"You look at a tree this size, we probably have 10-12 apples on here. We should see 100-150 apples on here," Ryan Richardson said. Seventy-percent of the crop at County Line Orchard in Hobart, Ind., is gone. The victim of an early series of frosts, combined with the drought, conspired to shorten the growing season and force apples to drop in early summer instead of the fall.
Now this apple orchard is forced to buy its apples elsewhere.
"We've been able to source apples from other orchards in the Midwest. We just won't have that traditional apple picking like is typical," Ryan Richardson, County Line Orchard, said.

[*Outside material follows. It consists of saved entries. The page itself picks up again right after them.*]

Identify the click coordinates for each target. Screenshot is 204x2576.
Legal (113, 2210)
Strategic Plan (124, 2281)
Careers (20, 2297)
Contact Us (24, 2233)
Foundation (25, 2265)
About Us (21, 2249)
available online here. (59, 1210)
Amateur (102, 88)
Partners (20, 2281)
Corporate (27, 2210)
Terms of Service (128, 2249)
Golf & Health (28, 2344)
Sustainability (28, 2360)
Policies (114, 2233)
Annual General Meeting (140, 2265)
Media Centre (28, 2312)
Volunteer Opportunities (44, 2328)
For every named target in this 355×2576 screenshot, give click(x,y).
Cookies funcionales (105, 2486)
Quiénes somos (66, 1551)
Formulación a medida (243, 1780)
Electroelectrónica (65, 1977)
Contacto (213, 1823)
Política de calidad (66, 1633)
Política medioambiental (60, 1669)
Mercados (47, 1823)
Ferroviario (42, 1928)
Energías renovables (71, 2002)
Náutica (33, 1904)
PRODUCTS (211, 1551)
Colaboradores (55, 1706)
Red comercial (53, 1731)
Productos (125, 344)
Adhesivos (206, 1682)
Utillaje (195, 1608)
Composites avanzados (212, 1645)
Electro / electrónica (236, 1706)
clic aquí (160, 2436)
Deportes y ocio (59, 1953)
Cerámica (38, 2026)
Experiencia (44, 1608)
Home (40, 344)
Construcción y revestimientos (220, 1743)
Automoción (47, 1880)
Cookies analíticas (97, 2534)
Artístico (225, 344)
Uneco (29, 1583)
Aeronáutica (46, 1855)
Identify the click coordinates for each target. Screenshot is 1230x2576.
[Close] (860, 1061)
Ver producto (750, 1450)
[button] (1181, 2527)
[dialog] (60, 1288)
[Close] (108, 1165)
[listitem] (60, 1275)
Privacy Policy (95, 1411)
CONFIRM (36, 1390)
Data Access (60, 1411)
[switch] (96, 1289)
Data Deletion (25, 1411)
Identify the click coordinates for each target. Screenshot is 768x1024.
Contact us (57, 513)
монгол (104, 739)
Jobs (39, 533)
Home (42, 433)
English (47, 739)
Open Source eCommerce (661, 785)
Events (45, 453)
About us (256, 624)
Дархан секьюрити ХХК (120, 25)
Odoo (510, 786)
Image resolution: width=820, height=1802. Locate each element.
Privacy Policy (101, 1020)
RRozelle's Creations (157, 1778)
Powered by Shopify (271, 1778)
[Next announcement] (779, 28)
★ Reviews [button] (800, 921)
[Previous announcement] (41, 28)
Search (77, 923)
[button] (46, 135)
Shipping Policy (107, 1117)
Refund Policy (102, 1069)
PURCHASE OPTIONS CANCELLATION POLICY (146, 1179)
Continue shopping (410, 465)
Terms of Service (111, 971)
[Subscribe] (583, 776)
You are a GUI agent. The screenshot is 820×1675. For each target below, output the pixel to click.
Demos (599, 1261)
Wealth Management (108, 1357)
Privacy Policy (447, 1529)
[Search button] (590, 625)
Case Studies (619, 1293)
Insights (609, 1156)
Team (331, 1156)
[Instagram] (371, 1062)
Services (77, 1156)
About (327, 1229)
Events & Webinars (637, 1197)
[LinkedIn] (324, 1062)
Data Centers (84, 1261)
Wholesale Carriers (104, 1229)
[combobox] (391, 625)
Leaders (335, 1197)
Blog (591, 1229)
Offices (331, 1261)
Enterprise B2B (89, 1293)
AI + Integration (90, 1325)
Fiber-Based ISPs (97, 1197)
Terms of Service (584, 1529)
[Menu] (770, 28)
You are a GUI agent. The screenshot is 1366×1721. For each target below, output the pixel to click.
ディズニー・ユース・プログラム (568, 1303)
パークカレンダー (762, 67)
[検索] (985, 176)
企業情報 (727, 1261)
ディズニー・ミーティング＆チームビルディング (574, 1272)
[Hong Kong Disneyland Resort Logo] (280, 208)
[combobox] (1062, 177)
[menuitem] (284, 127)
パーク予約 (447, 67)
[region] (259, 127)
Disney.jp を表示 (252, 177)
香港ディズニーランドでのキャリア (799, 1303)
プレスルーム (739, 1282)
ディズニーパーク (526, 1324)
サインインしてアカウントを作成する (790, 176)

This year's apple crop is the worst this family farm has experienced since it opened in 1984. But they've braced themselves against bad crops by expanding their business to include tractors rides, a country store, and a corn maze made to look like Ron Santo.
At Johnson's Produce Farm, the sweet corn crop is ready for harvest a month or two earlier than normal. Third generation farmer Steve Johnson says the sweet corn is as tasty as ever, but there's a lot less of it.
"We are definitely going to run out by the end of September. We have picked all the way through as late as October in the past but this year we'll be done at the end of September," Johnson said.
The latest stats show 60- to 70-percent of Illinois and Indiana are in drought conditions. But those who farm the land close to Lake Michigan say their crops have been helped by additional rain.
"We've been getting a lot of bottom of the lake stores that are helping, things like pumpkins which might not be irrigated," Johnson said.